Misty Moore-Founder of Welcome Home Animal Sanctuary
As a very young child I knew it was wrong to eat meat. It wasn't even a conscious decision, I just inherently knew that it was wrong to eat animals. Unfortunately, I grew up in a home where my choices weren't respected. Mealtime caused me unbearable anxiety. I wasn't allowed to leave the table until my plate was cleared. I would sometimes sit for hours crying over my plate. As I got older I started slipping the meat into pockets and sneaking as much as I could to the dogs under the table. My poor sister also ended up with as much as I could sneak to her! By the time I was a teenager, I made it clear that I wouldn't eat meat. This caused a lot of turmoil in our family, but I persisted.
I founded Welcome Home Animal Sanctuary because I wanted to provide a safe haven for rescued farm animals. I needed to know that I was doing everything that I possibly could to help animals that have been denied the compassion and respect they deserve. Farm animals are the most exploited, abused and misunderstood creatures on earth. I truly believe that if people were able to spend time with farm animals and experienced their unique personalities, they would understand that all animals are deserving of our respect, protection and love.
Growing up, Jane Goodall was my hero and inspiration. Sometimes I can't put my thoughts and feelings into words so I thought I would share a powerful passage by Jane which expresses exactly what I want to say:
"Thousands of people who say they 'love' animals sit down once or twice a day to enjoy the flesh of creatures who have been utterly deprived of everything that could make their lives worth living and who endured the awful suffering and the terror of the abattoirs - and the journey to get there - before finally leaving their miserable world, only too often after a painful death." Jane Goodall
Since I was little, I knew I was different than most kids my age. I was the one who would be feeding stray animals, making shelters so they could keep warm in the winter and finding the owners of lost pets. I was the one out in the rain/snow every morning or night holding an umbrella over a stray animal to make sure it would keep warm. I was never one to play house or play with friends. Animals were my friends and who I spent all my time with. I have always felt a desire to help all animals, no matter the species. I have a deep connection where I can feel what they are feeling just by looking at them. Up until the recent years I didn't know that it was ''empathy" that I was experiencing. I am an empath towards animals which is why I have a huge desire to help the voiceless and helpless because I can feel what they feel. Just like most people feel empathy towards humans, I feel it towards animals in a way that connects me to them in a way that others may not understand. There are so many people out there dedicated to hurt them and exploit them and that's where a huge part of my dedication and drive comes from and why I feel the desire to be involved in the Sanctuary world. I am originally from Utah and grew up vacationing in Oregon. I knew there was something calling me out to Oregon all throughout my teenage years, I just didn't know what it was but knew I had to move. So, I did. Me and my dog, Jema, packed up and left to the small town named Creswell not knowing anyone or anything about the area. Once settled, I found out that ironically Welcome Home was half a mile from my house and knew that is why I was drawn to a town of 5,000 people. Since I have been involved with the sanctuary, I have felt that my passion and drive for helping farmed animals-for being their voice, my lifestyle of being Vegan, and being the empath that I am towards all animals have all aligned and taken me to the place where I truly belong all while leading me to find my calling and happiness in life.

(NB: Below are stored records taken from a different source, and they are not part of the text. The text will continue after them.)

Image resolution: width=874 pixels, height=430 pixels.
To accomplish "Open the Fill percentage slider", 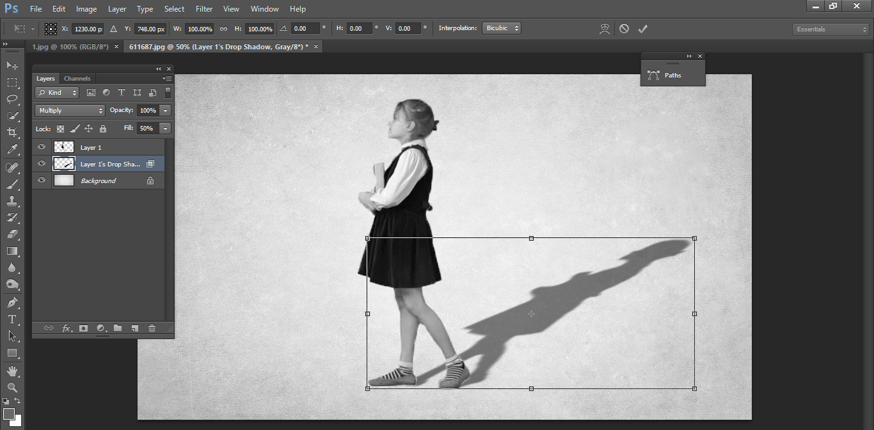I will pos(165,128).
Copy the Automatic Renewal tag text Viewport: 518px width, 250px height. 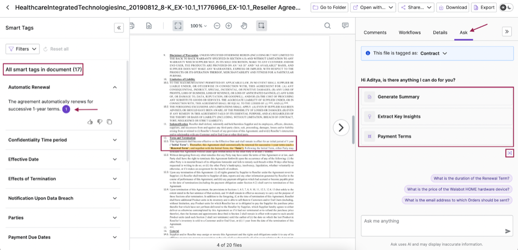pyautogui.click(x=109, y=122)

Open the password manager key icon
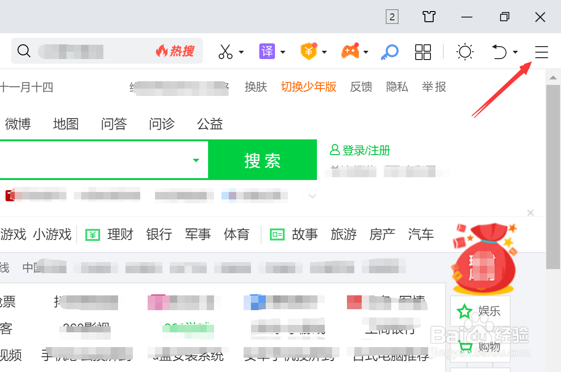click(389, 52)
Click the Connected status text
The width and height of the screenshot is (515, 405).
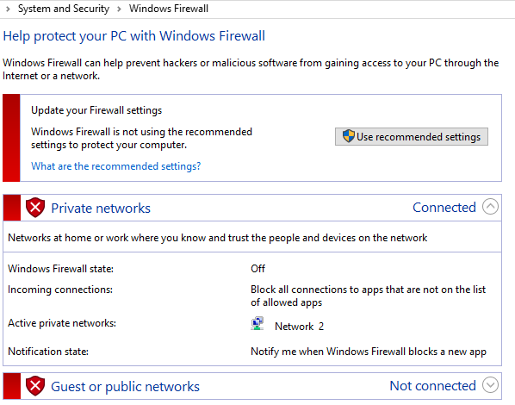(444, 208)
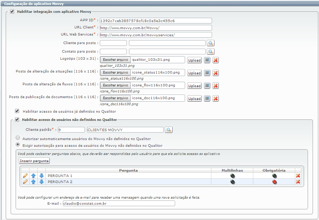Screen dimensions: 319x220
Task: Uncheck Habilitar acesso de usuários já definidos
Action: 17,111
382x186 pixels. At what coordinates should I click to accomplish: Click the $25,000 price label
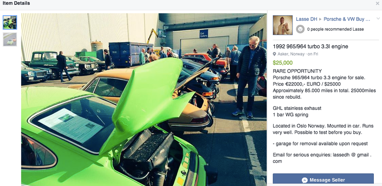(283, 63)
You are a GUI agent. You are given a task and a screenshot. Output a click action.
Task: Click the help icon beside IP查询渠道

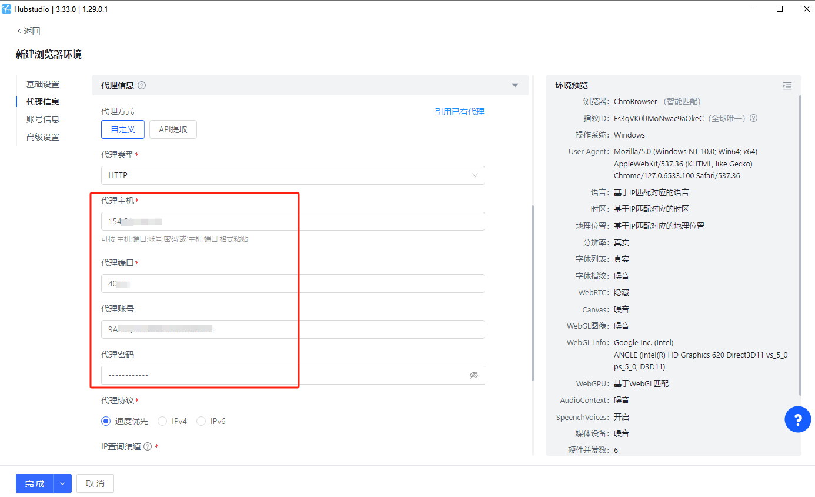pyautogui.click(x=148, y=446)
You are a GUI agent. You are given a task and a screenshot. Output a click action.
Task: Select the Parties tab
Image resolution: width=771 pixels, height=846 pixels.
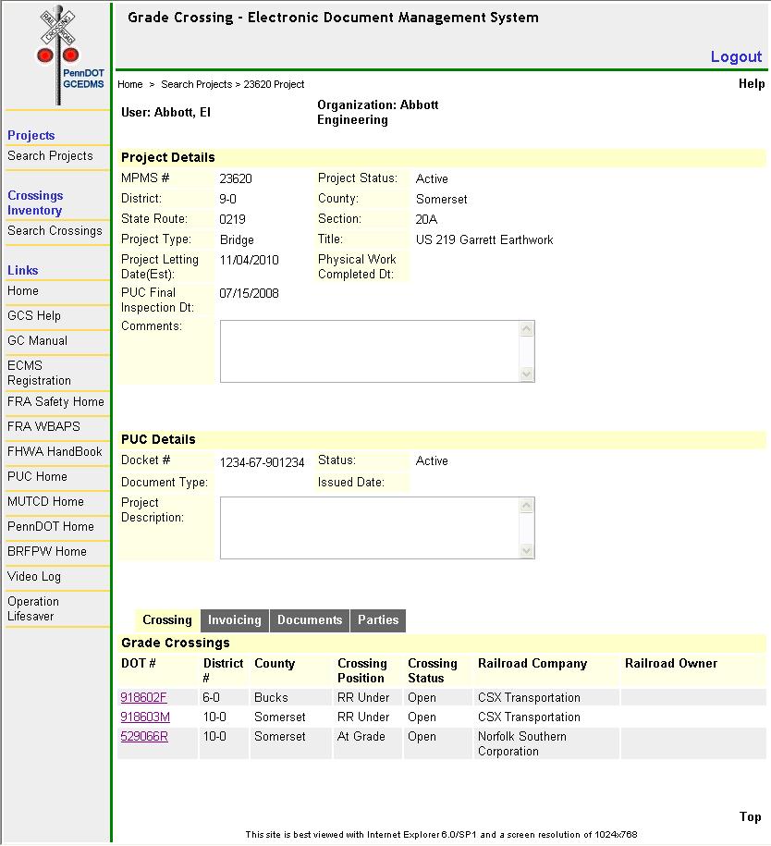[x=378, y=620]
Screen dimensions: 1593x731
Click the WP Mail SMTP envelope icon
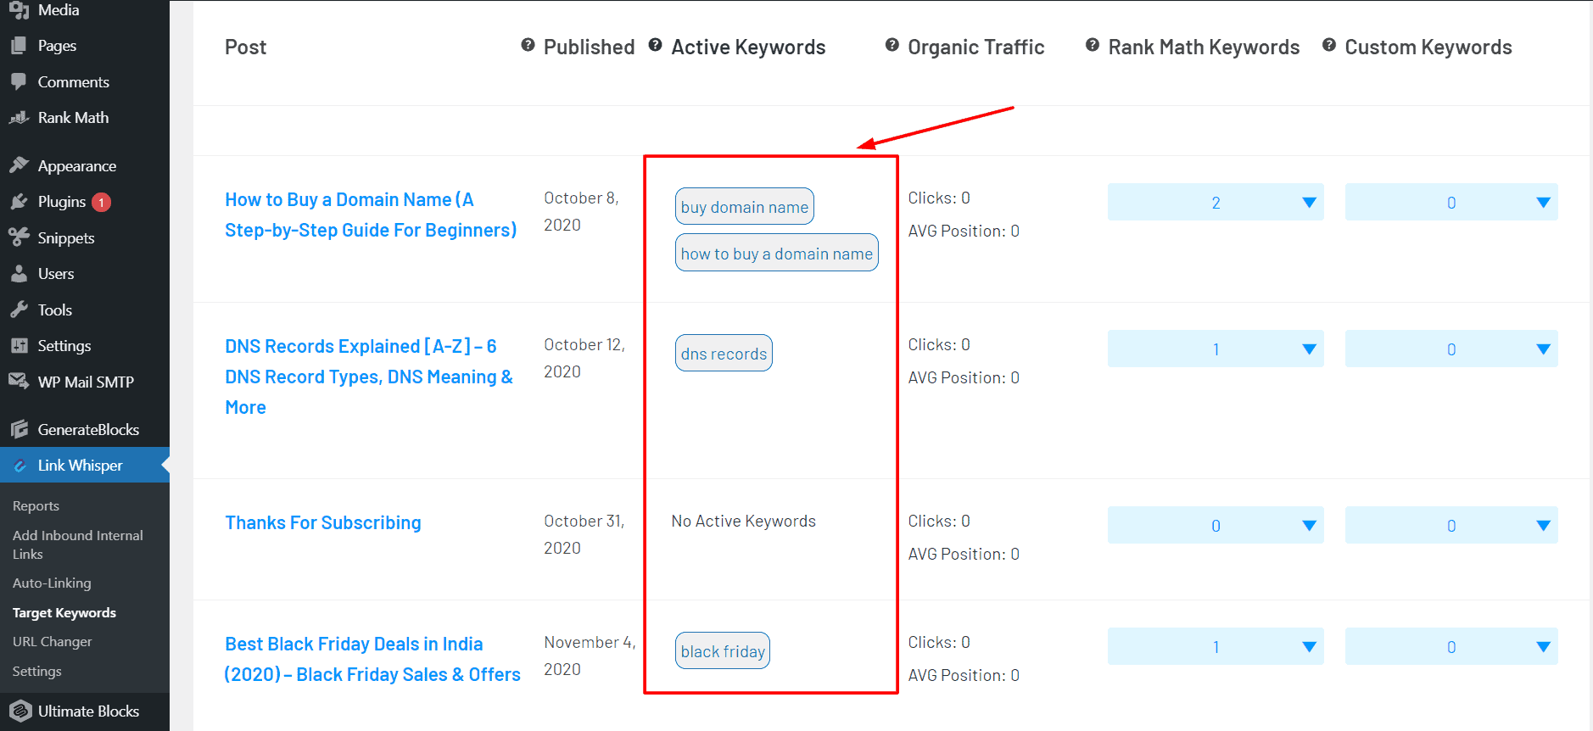(x=19, y=382)
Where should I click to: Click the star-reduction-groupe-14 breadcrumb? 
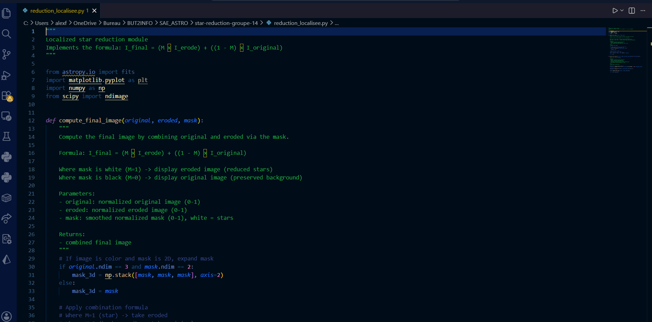pyautogui.click(x=226, y=23)
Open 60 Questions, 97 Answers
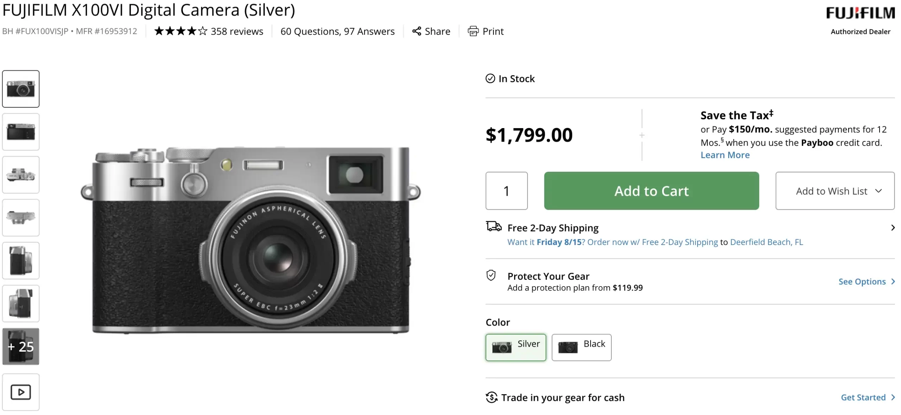The width and height of the screenshot is (901, 415). pyautogui.click(x=337, y=31)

As most children who grew up in a big city, my early life interaction with animals was limited to dogs, cats, pigeons, and squirrels. I always considered myself an animal lover and would receive much joy any chance I got to meet or see them. As I grew older, I wanted to do something with my life that involved helping animals, but the pressures of capitalism pushed me into a less emotionally fulfilling and more financially fulfilling career path. Throughout my 20's I volunteered with wildlife rehabilitation centers and rescue operations but never gave any thought to the suffering of farmed animals. I think I believed what most people do, that we humans are at the top of the food chain and that cows, chickens, turkeys, pigs, etc. are here for us to consume. It seemed like the natural order of things and I found nothing wrong with this dynamic.
Then a few years ago, I began a meditation practice based on Buddhist philosophy. I would end my meditations with a statement of "May all beings be happy, may all beings be well, may all beings be peaceful", and I quickly felt the lack of consistency between my ethics and actions. Once making that realization I decided overnight to go vegan and that I would start a lifelong practice of "Ahimsa", which means a respect for all living beings and complete avoidance of violence towards them.

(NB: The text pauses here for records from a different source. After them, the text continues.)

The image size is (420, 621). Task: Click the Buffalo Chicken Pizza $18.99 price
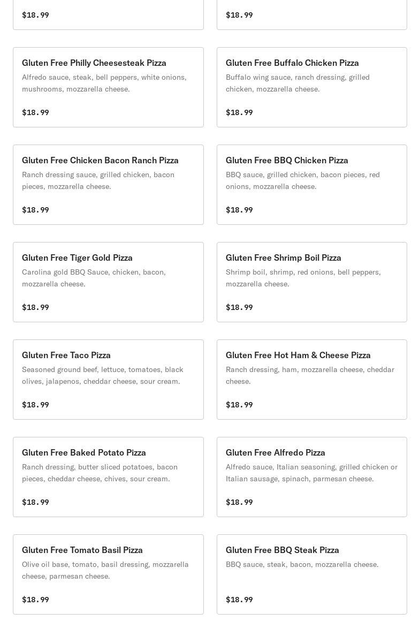coord(239,112)
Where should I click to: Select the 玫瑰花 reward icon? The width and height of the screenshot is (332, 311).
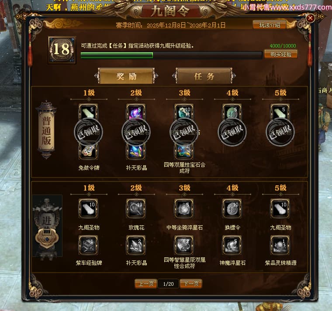point(136,208)
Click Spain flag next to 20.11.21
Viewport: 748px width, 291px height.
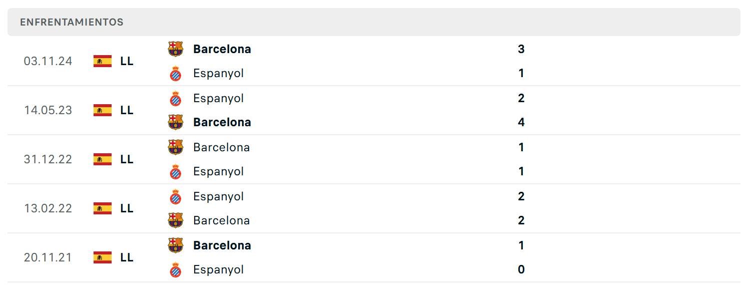[103, 257]
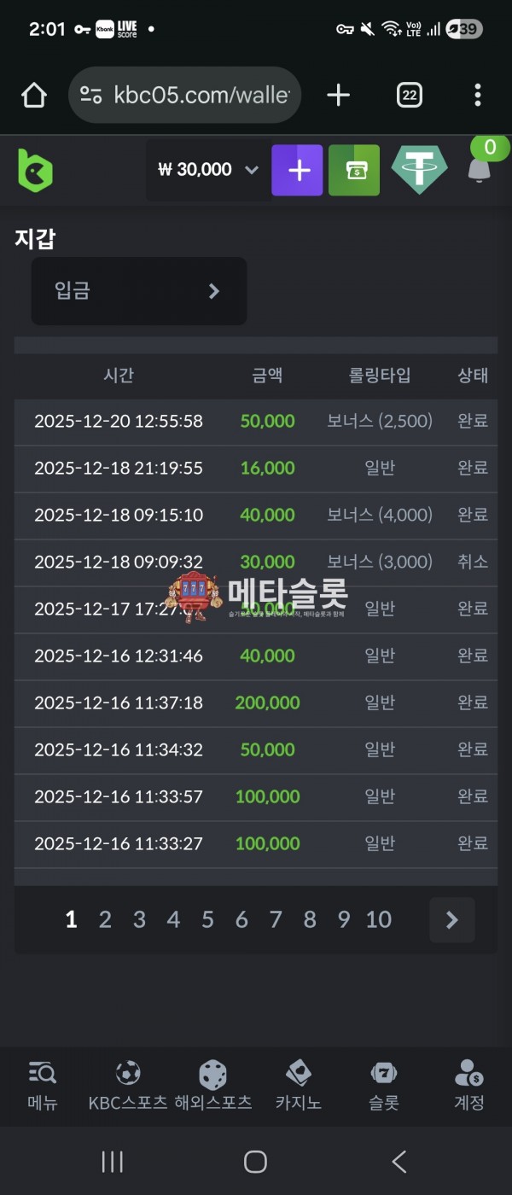Select the KBC스포츠 tab
The image size is (512, 1195).
tap(128, 1085)
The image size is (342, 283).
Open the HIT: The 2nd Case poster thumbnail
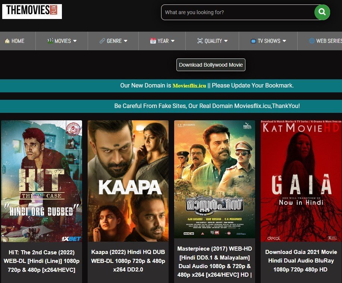[x=41, y=181]
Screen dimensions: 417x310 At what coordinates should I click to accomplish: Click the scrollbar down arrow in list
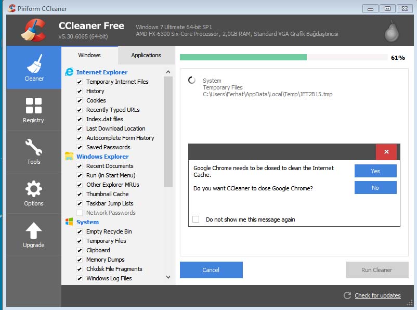(168, 278)
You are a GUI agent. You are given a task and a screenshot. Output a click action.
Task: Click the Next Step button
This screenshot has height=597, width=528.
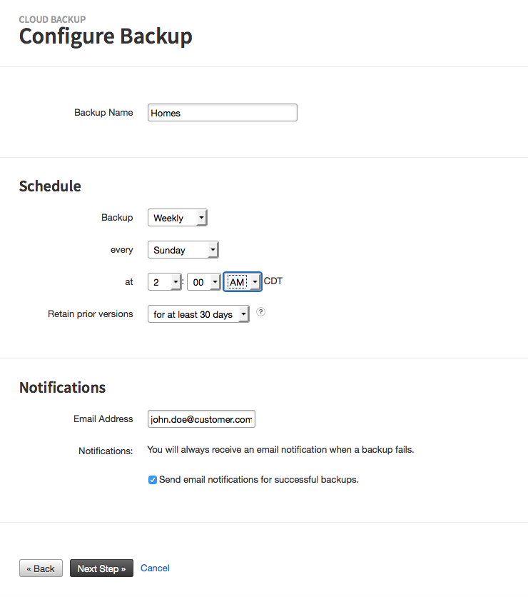coord(101,568)
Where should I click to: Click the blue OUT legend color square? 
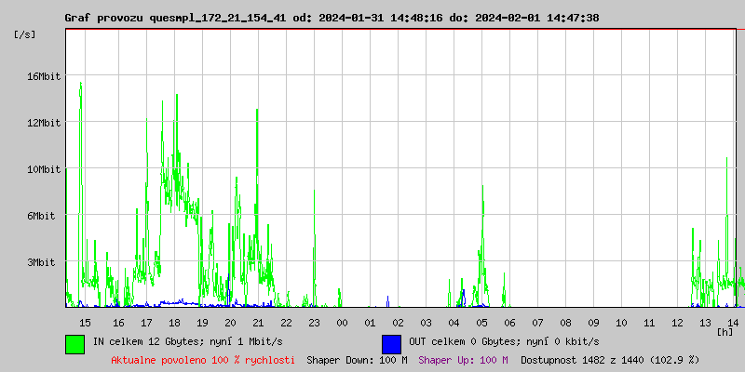[391, 343]
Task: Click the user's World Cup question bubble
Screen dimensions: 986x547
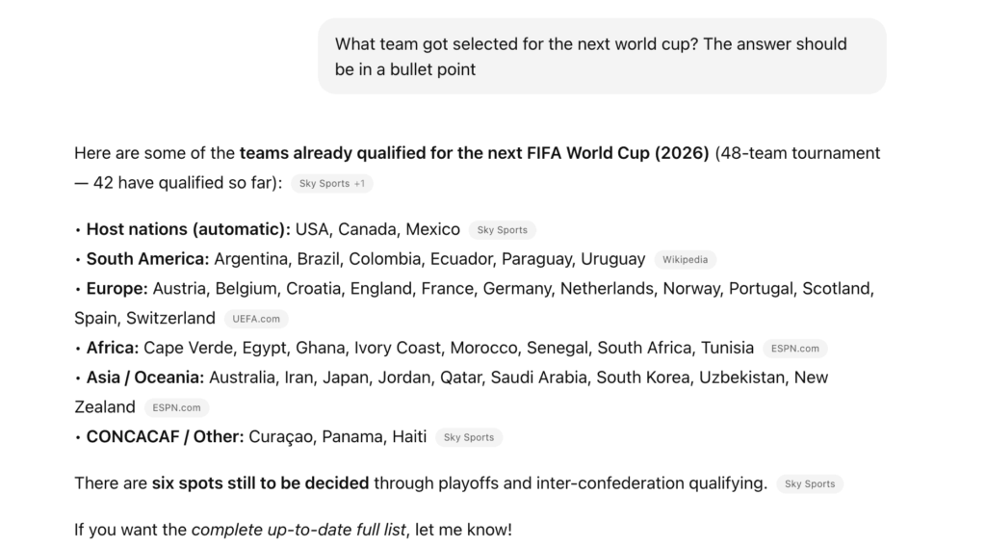Action: (601, 56)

Since taking this path it has become clear to me why I felt such deep frustration and anger at the world for most of my youth. My parents, teachers, doctors, and government were all part of a system of animal exploitation and abuse. I moved across the country to Oregon to immerse myself into nature and surround myself with like-minded compassionate people. I am eternally grateful to have found Welcome Home Animal Sanctuary because it gave me the opportunity to finally get to really know these animals that I had previously only known of abstractly. I think if most people got the chance to sit down with these animals and see how they each have unique personalities with their own wants and needs, we would have more animal rights advocates. I look forward to dedicating the rest of my time on this planet to standing up for the innocent individuals who don't have a voice to beg for their lives.